Постепенно список необходимых переживаний на пути в небеса был расширен. Он начинается с глубокого чувства нашей беспомощности, болезненного переживания вины и неотвратимого удара молнии Синайского закона. Если человек не слышал осуждения, провозглашенного законом, он не нуждается в евангельском провозглашении спасения. Не здоровые нуждаются в Исцелителе, а больные. Иисус пришел, чтобы призвать не праведников, а грешников к покаянию. Верующие родители, крещение, христианское воспитание, исповедание веры, Вечеря Господня – все это не отменяет необходимости в таком переживании. Оно должно служить предупреждением, чтобы мы не обманывали себя, как делают это многие, относительно вечности, и не лелеяли идею о том, что благословенные всем этим люди включены в Божью благодать. Все, включая детей завета, должны пройти через осуждение Божьего закона для того, чтобы самим понять свое падшее состояние и научиться вместе с мытарями просить благодати из самых глубин своей беспомощности.

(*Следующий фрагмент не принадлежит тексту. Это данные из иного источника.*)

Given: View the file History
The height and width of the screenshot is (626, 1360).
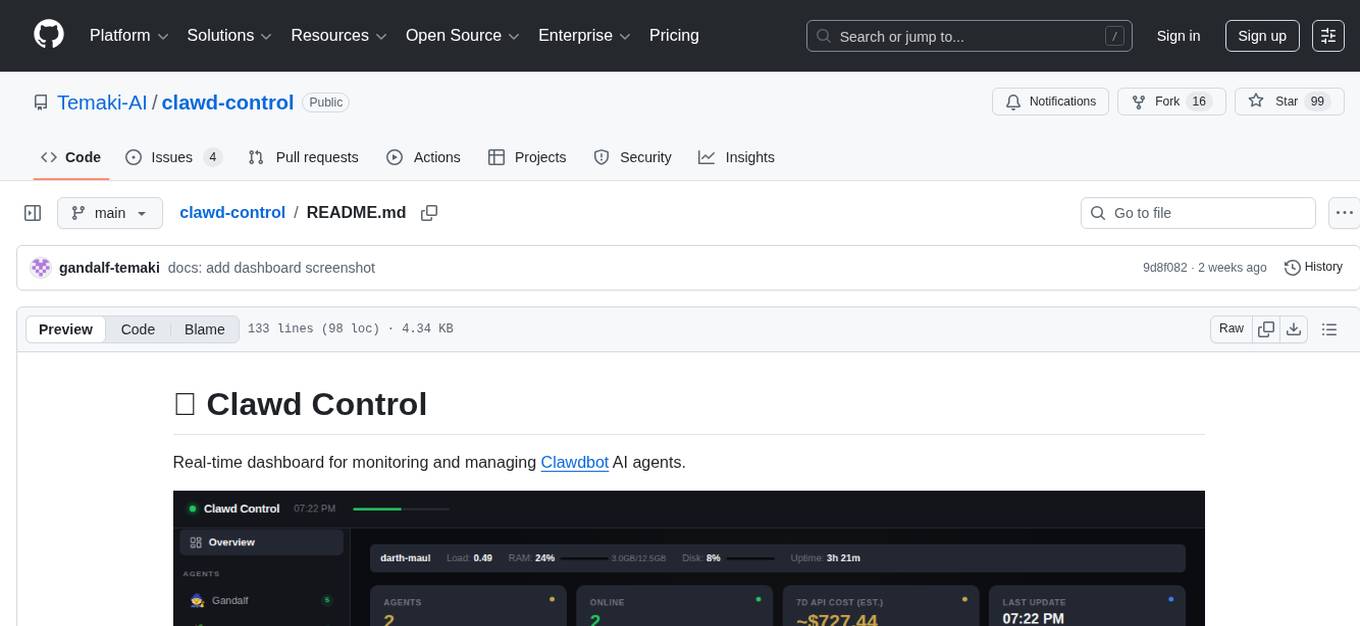Looking at the screenshot, I should click(1313, 267).
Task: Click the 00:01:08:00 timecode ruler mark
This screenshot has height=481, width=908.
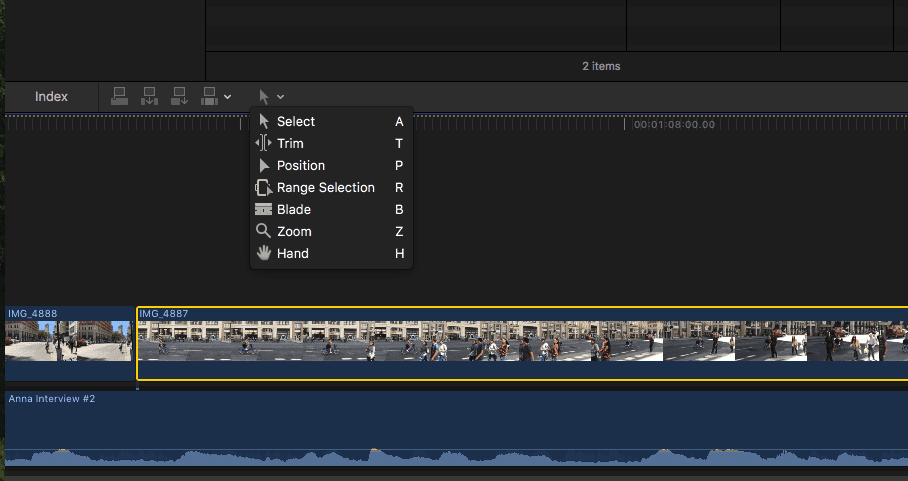Action: tap(674, 125)
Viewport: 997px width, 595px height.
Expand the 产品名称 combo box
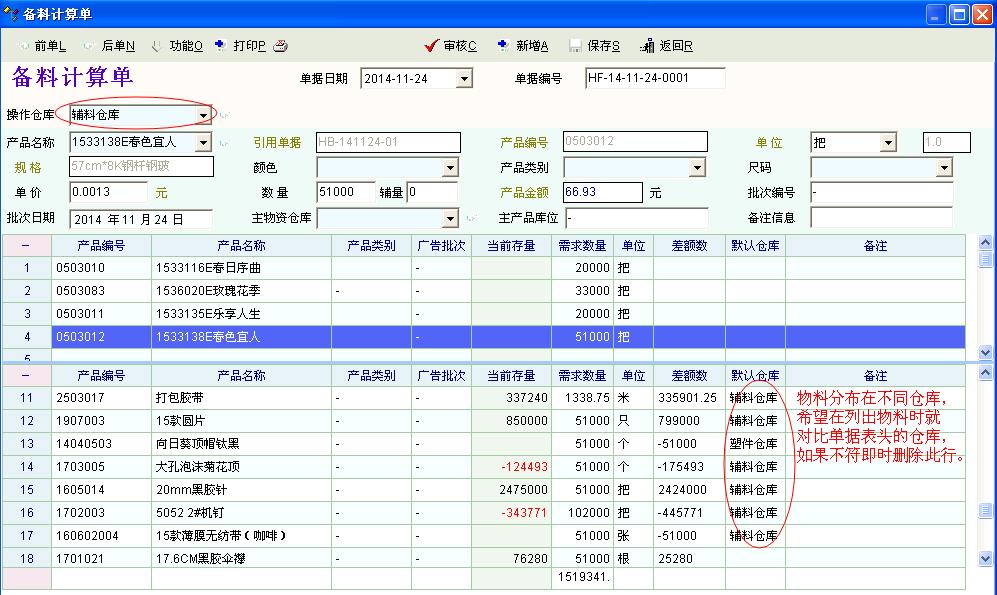click(x=205, y=143)
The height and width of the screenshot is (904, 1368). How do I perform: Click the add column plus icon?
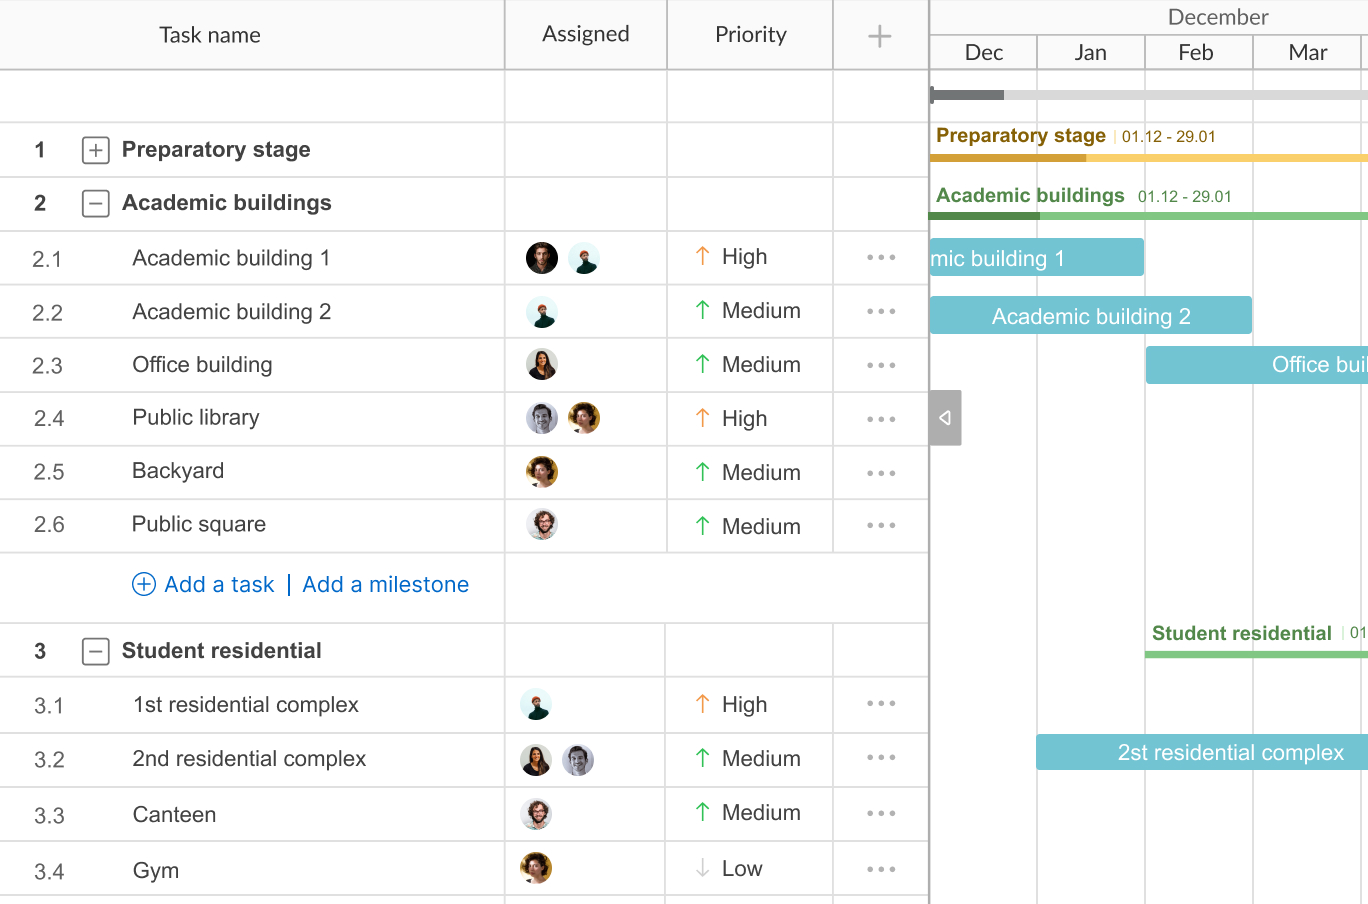coord(880,37)
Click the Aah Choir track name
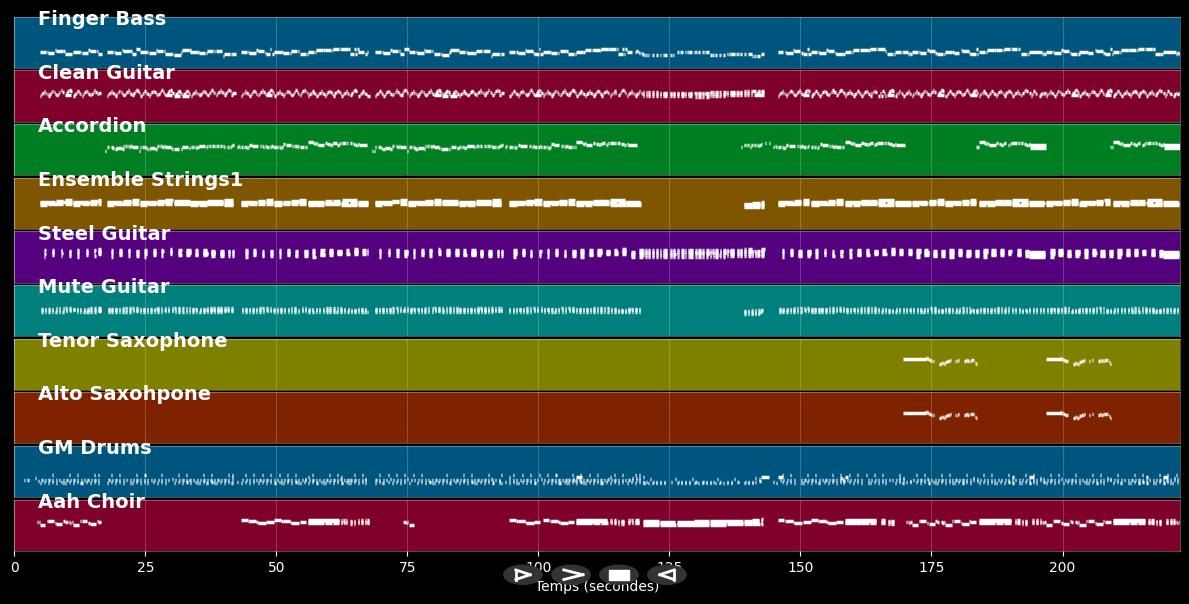This screenshot has width=1189, height=604. point(91,502)
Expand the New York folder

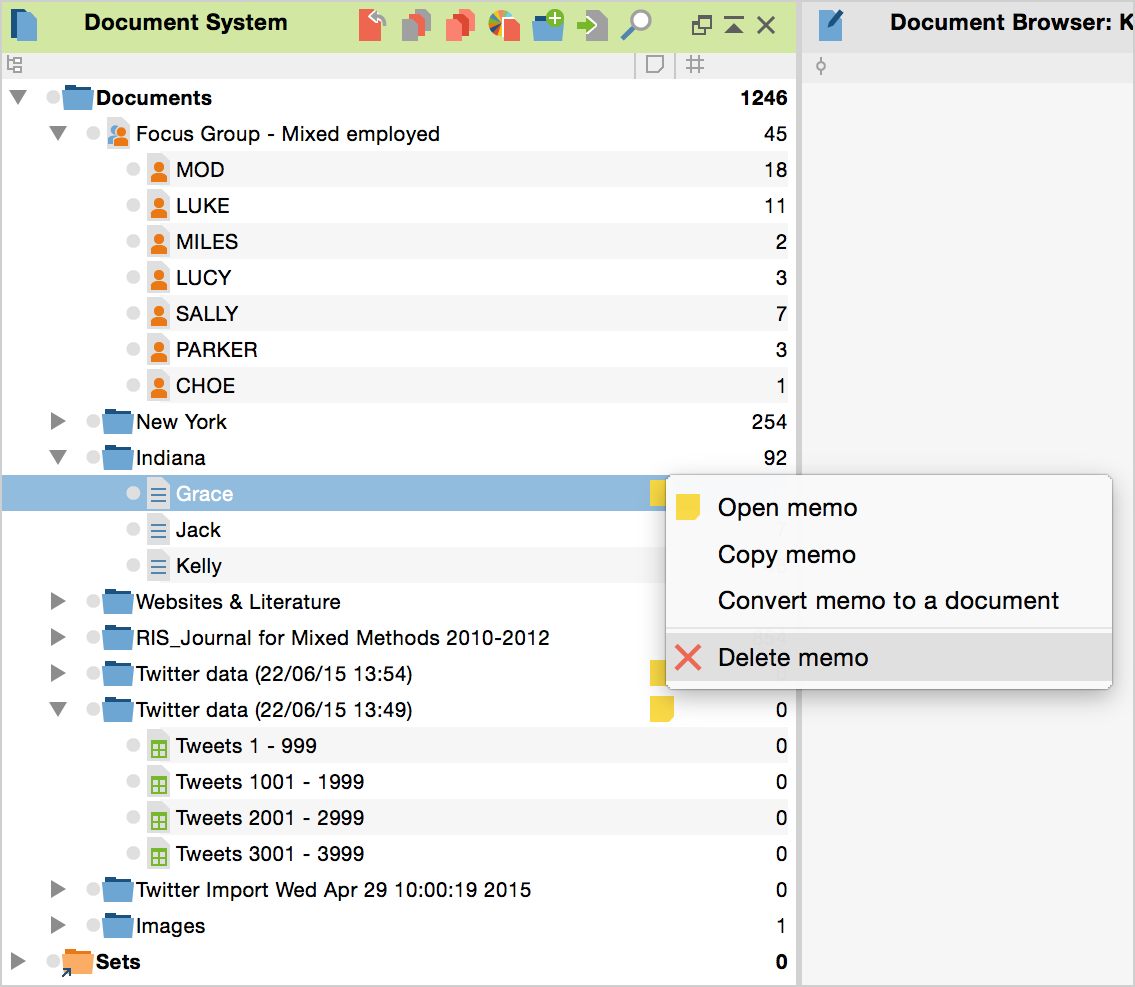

Такое чувство потерянности может быть как длительным, так и коротким. Даже если луч света проникает в душу, открывая глаза на искупление в Иисусе Христе, то это еще не значит, что человек сразу же поверит и бросится к Божьим обетованиям, потому что это вызывает опасность притворной, украденной веры, а украденное добро не принесет никакой пользы. Прежде Бог должен наделить правом и смелостью верить. Поэтому великое множество духовной подготовки должно было предварять принятие верой Божьих обетований.